BTW, the benchmark I've been doing is with this dataset:
git rev-list --objects-edge v2.6.14..v2.6.15-rc1 >RL-N
time git pack-objects <RL-N --stdout | wc -c
---
diff --git a/diff-delta.c b/diff-delta.c
index 0730b24..52df372 100644
--- a/diff-delta.c
+++ b/diff-delta.c
@@ -88,22 +88,35 @@ static struct index ** delta_index(const
/*
* Now make sure none of the hash buckets has more entries than
- * we're willing to test. Otherwise we short-circuit the entry
- * list uniformly to still preserve a good repartition across
- * the reference buffer.
+ * we're willing to test. Otherwise we cull the entry list to
+ * limit identical three byte prefixes to still preserve a good
+ * repartition across the reference buffer.
*/
for (i = 0; i < hsize; i++) {
+ struct index **list, *bucket, *remaining;
+ int cnt;
if (hash_count[i] < hlimit)
continue;
- entry = hash[i];
- do {
- struct index *keep = entry;
- int skip = hash_count[i] / hlimit / 2;
- do {
- entry = entry->next;
- } while(--skip && entry);
- keep->next = entry;
- } while(entry);
+
+ bucket = NULL;
+ list = &bucket;
+ remaining = hash[i];
+ cnt = 0;
+ while (cnt < hlimit && remaining) {
+ struct index *this = remaining, *that;
+ remaining = remaining->next;
+ for (that = bucket; that; that = that->next) {
+ if (!memcmp(that->ptr, this->ptr, 3))
+ break;
+ }
+ if (that)
+ continue; /* discard */
+ cnt++;
+ *list = this;
+ list = &(this->next);
+ this->next = NULL;
+ }
+ hash[i] = bucket;
}
free(hash_count);
^ permalink raw reply related [flat|nested] 11+ messages in thread
* Re: [PATCH] diff-delta: bound hash list length to avoid O(m*n) behavior
2006-02-28 8:10 ` Junio C Hamano
@ 2006-02-28 17:05 ` Nicolas Pitre
2006-03-01 10:38 ` Junio C Hamano
2006-03-04 2:28 ` Junio C Hamano
1 sibling, 1 reply; 11+ messages in thread
From: Nicolas Pitre @ 2006-02-28 17:05 UTC (permalink / raw)
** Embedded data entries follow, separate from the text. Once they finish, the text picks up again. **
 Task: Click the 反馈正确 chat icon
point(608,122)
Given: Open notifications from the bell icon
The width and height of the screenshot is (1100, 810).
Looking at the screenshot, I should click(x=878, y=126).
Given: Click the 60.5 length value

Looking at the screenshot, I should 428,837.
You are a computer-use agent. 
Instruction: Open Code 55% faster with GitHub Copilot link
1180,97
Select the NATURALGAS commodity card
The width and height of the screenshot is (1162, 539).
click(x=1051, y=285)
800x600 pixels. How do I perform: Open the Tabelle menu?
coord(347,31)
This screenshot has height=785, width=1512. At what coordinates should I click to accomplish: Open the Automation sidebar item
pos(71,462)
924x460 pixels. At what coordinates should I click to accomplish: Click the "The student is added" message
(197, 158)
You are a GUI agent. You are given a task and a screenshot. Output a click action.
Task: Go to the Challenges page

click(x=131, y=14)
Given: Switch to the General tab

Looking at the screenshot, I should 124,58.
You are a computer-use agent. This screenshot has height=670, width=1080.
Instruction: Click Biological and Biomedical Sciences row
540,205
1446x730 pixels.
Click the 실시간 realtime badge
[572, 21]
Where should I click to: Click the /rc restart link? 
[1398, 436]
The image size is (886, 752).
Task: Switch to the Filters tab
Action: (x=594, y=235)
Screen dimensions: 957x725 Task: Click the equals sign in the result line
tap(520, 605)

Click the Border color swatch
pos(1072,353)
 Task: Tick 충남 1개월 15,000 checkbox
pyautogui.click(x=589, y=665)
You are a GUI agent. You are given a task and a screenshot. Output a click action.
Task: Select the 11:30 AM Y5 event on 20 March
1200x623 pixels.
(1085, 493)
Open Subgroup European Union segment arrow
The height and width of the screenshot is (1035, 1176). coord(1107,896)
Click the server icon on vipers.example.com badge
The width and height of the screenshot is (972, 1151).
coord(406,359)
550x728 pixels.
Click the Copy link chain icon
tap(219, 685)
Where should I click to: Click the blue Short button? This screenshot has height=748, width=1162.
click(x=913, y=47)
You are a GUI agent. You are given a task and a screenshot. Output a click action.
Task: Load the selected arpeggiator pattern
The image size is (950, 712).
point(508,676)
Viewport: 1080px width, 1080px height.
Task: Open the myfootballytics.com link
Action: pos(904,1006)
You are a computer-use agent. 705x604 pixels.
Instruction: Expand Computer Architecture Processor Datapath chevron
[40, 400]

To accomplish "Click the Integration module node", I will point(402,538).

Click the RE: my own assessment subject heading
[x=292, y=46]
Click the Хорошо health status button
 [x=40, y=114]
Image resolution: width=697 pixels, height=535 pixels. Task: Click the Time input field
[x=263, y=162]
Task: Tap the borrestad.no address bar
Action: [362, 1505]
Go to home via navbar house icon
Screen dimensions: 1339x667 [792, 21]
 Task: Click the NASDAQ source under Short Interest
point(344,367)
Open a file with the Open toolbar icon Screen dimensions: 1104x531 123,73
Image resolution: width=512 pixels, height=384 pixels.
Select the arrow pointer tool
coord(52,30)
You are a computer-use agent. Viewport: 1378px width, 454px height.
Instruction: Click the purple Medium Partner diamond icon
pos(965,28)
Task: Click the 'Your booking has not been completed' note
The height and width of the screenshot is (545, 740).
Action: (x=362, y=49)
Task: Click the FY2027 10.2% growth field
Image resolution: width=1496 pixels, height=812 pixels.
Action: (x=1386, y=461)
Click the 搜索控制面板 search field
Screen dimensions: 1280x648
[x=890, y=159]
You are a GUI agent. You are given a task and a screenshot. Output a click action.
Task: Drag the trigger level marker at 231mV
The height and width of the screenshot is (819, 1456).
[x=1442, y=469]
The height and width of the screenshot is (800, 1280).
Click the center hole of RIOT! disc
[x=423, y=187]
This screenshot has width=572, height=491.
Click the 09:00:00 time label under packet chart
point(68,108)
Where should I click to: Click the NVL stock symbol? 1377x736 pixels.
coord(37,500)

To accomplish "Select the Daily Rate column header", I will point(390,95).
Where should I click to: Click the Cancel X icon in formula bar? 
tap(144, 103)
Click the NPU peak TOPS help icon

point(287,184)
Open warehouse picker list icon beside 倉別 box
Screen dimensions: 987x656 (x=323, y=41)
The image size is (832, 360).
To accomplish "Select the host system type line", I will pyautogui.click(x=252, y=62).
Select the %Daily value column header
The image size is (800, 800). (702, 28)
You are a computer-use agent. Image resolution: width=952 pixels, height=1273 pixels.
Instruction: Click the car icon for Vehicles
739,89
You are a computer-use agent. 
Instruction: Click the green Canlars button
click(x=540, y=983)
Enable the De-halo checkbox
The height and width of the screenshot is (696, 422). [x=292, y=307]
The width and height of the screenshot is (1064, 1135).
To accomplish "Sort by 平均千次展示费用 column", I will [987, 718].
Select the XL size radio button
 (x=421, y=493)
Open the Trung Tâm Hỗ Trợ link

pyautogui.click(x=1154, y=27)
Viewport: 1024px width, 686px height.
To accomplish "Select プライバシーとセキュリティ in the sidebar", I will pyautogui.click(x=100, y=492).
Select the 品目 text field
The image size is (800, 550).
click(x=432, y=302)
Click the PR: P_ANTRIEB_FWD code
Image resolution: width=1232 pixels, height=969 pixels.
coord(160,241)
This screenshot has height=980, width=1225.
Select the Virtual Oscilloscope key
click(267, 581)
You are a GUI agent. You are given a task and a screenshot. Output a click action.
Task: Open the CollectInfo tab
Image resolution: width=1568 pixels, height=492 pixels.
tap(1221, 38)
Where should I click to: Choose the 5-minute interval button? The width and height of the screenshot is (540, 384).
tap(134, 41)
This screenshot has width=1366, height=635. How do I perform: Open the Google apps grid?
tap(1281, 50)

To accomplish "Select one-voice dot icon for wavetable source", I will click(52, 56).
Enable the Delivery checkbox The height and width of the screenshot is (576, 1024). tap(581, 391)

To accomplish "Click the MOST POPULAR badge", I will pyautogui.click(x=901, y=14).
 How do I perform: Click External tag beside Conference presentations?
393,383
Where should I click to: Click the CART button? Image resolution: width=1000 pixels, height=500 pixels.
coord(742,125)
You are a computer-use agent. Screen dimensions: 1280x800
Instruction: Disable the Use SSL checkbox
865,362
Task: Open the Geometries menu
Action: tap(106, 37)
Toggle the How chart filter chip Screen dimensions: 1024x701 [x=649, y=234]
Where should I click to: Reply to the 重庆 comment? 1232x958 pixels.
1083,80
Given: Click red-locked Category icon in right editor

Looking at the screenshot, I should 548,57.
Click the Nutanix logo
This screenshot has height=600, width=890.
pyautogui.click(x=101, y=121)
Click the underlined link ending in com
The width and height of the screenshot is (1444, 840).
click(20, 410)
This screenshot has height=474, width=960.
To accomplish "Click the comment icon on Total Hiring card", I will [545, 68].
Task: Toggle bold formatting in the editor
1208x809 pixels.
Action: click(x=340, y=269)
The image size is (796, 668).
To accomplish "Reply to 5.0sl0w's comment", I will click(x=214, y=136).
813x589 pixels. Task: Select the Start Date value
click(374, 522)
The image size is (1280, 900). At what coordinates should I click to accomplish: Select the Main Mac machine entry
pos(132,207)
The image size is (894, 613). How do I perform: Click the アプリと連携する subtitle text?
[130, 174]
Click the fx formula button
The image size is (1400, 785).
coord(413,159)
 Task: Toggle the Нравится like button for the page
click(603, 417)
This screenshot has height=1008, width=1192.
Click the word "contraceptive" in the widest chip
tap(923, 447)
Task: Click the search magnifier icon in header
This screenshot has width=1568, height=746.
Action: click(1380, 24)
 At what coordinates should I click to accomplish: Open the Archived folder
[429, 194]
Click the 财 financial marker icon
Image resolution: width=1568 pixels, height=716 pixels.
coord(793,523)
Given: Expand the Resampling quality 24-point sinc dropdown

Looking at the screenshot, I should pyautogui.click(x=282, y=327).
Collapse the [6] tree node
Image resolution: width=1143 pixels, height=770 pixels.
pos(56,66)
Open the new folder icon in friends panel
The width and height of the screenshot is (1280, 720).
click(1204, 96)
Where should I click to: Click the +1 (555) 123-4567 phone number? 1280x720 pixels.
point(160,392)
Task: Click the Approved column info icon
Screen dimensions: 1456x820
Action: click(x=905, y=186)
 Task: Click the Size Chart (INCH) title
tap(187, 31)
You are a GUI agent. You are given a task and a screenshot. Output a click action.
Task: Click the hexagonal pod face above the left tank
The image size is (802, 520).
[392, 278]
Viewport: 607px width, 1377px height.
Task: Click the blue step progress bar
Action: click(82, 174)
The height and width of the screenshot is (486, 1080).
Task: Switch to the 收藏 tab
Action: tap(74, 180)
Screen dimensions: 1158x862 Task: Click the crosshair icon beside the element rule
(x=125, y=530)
To: Junio C Hamano; +Cc: git
On Mon, 27 Feb 2006, Junio C Hamano wrote:
> Although I do not mean to rain on your effort and substantial
> improvement you made with this patch, we need to admit that
> improving pathological corner case has quite a diminishing
> effect in the overall picture.
It does, unfortunately.
The problem is that the code in diff_delta() is highly solicited during
a pack generation. Just the simple hashing change from this patch that
involves two shifts instead of only one increased the CPU time to
generate a pack quite appreciably. This is just to say that this code
is pretty sensitive to even small details.
> But this definitely is an improvement nevertheless. I should
> try this on my wife's AMD64 (Cygwin). The same datasets I used
> in my previous complaint still seem to take a couple of seconds
> (or more) each on my Duron 750 X-<.
There is no miracle. To prevent the extreme cases additional tests have
to be performed in all cases, and therefore performance for all cases is
affected.
> A handful additional ideas.
>
> * Lower the hash limit a bit more (obvious). That might have
> detrimental effect in the general case.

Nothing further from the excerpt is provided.